Whether it's just my CPU or not, it seems as though with strings (and I'm guessing with arrays aswell), when you're handling variables with data sizes up into several MB (i.e. a string with millions of characters) this is when things start to break down. And I'm talking 2-3 fps break down and almost unable to exit the game. Not sure if this is the game itself breaking down or my own personal computer. Anyone else got some documentation on this?

EDIT:

Alright, either something about the operators in arma is odd at higher numbers or my function is broken, I'm using this function to convert higher numbers into a readable format

ext_math_fnc_addCommas =
{
private["_number","_modNumber","_skip","_str","_ret"];
_number = _this select 0;
_modNumber = _number;
_skip = 0;
_str = "";

if (_number > 0) then
{
	while {_modNumber > 0} do
	{
		if (_modNumber > 0 && _skip > 0 && (_skip mod 3) == 0) then
		{
			_str = "," + _str;
		};

		_str =  (str (_modNumber mod 10)) + _str;
		_skip = _skip + 1;
		_modNumber = floor (_modNumber / 10);
	};

	if (_number < 0) then
	{
		_str = "-" + _str;
	};
} else {
	_str = "0";
};

_ret = _str;
_ret
};

And I'm using this code to calculate the numbers.

num = 1000000;
mod = 10;

while {true} do
{
hintSilent ([num] call ext_math_fnc_addCommas);
diag_log ([num] call ext_math_fnc_addCommas);
num = num * mod;
sleep 1;
};

And with this code it spits this out in the rpt

"1,000,000"
"10,000,000"
"100,000,000"
"1,000,000,000"
"10,000,000,000"
"100,000,000,002"
"1,000,000,000,024"
"10,000,000,000,248"
"100,000,000,002,482"
"1,000,000,000,024,824"
"10,000,002,684,404,084"
"100,000,026,844,040,844"
"1,000,000,268,440,408,440"
"10,000,002,684,404,084,402"
"100,000,026,844,040,844,022"
"1,000,000,268,440,408,440,220"
"9,999,998,426,022,400,246,466"
"99,999,984,260,224,002,464,660"
"999,999,842,602,240,024,646,608"
"10,000,002,684,404,028,828,040,248"
"100,000,026,844,040,288,280,402,486"
"1,000,000,268,440,402,882,804,024,862"
"10,000,002,684,404,028,828,040,248,620"
"100,000,026,844,040,288,280,402,486,204"
"1,000,000,268,440,402,882,804,024,862,040"
"10,000,002,684,404,028,828,040,248,620,406"
"100,000,026,844,040,288,280,402,486,204,044"
"1,000,000,268,440,402,882,804,024,862,040,442"

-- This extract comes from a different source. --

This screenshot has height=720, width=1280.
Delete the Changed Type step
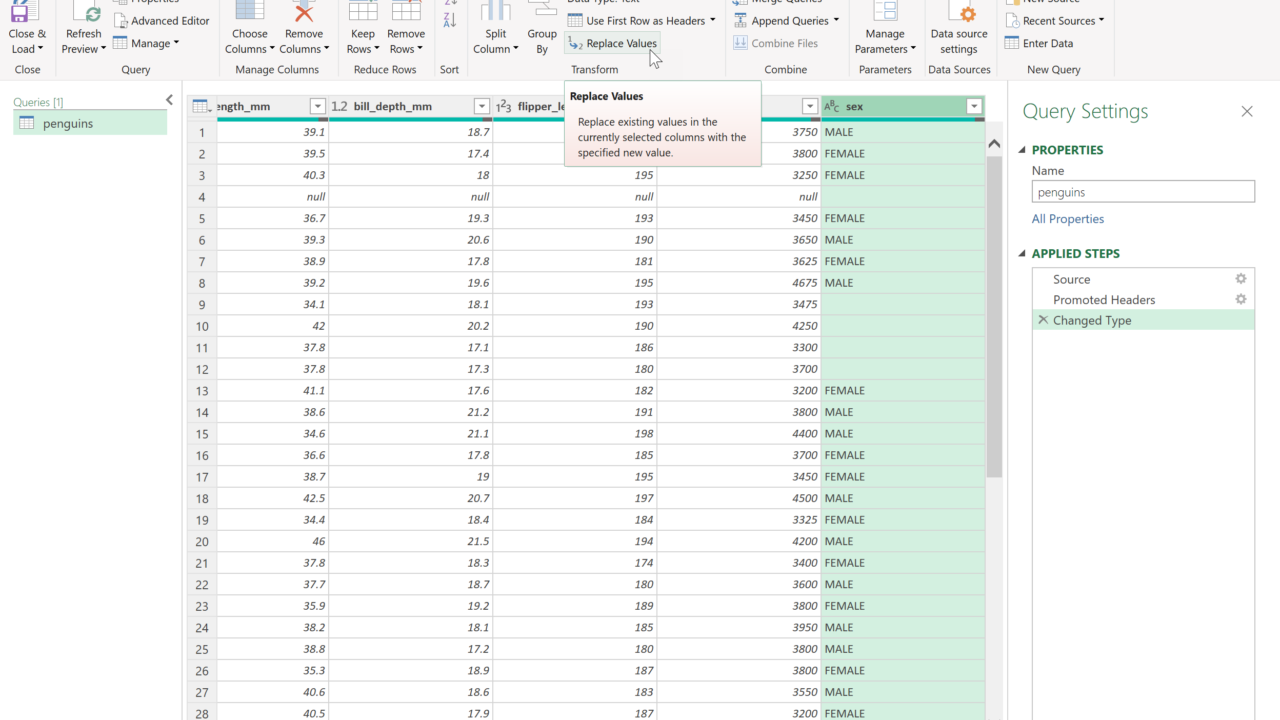click(1043, 320)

As you can see, all of a sudden at 100 billion it turns a 0 into a 2, is there something wrong with the math in my function that is causing this or is it the way math is handled in arma? I'm pretty sure it's the function I'm using but I fail to see why it works with lower numbers but not with higher numbers.

---------- Post added at 08:12 PM ---------- Previous post was at 07:20 PM ----------

And, problem found.

The "Mod" command in arma may be sort of bugged.

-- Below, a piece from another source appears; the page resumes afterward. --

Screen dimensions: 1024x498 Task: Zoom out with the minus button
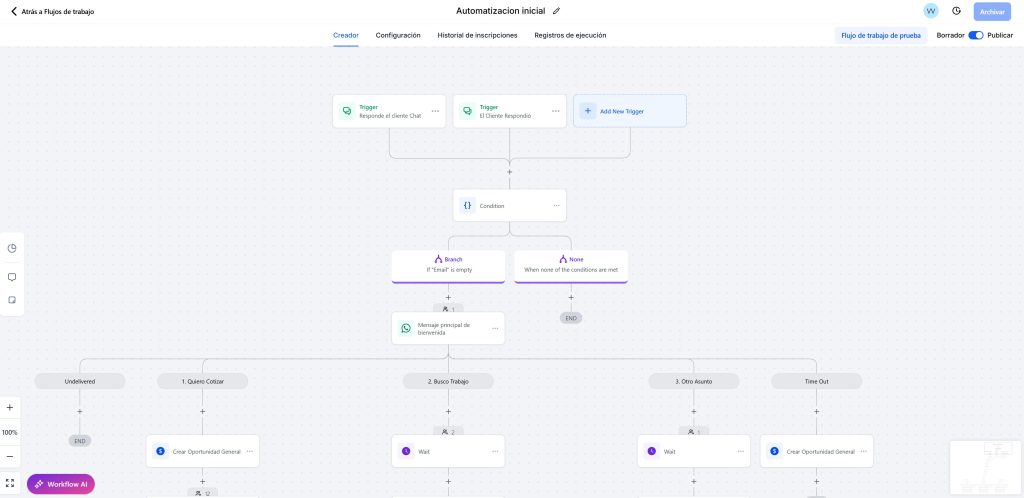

It seems it breaks at 100 billion because.

num = 10000000000; // 10 Billion
hintSilent (str (num mod 10));

Prints out 0, but

num = 100000000000; // 100 Billion
hintSilent (str (num mod 10));

Prints out 2. the "mod" command must be broken for higher numbers.

EDIT:

Okay, I came up with a way to properly format numbers with commas without using "mod", this method will be introduced in the next update of the Extended Functions Library.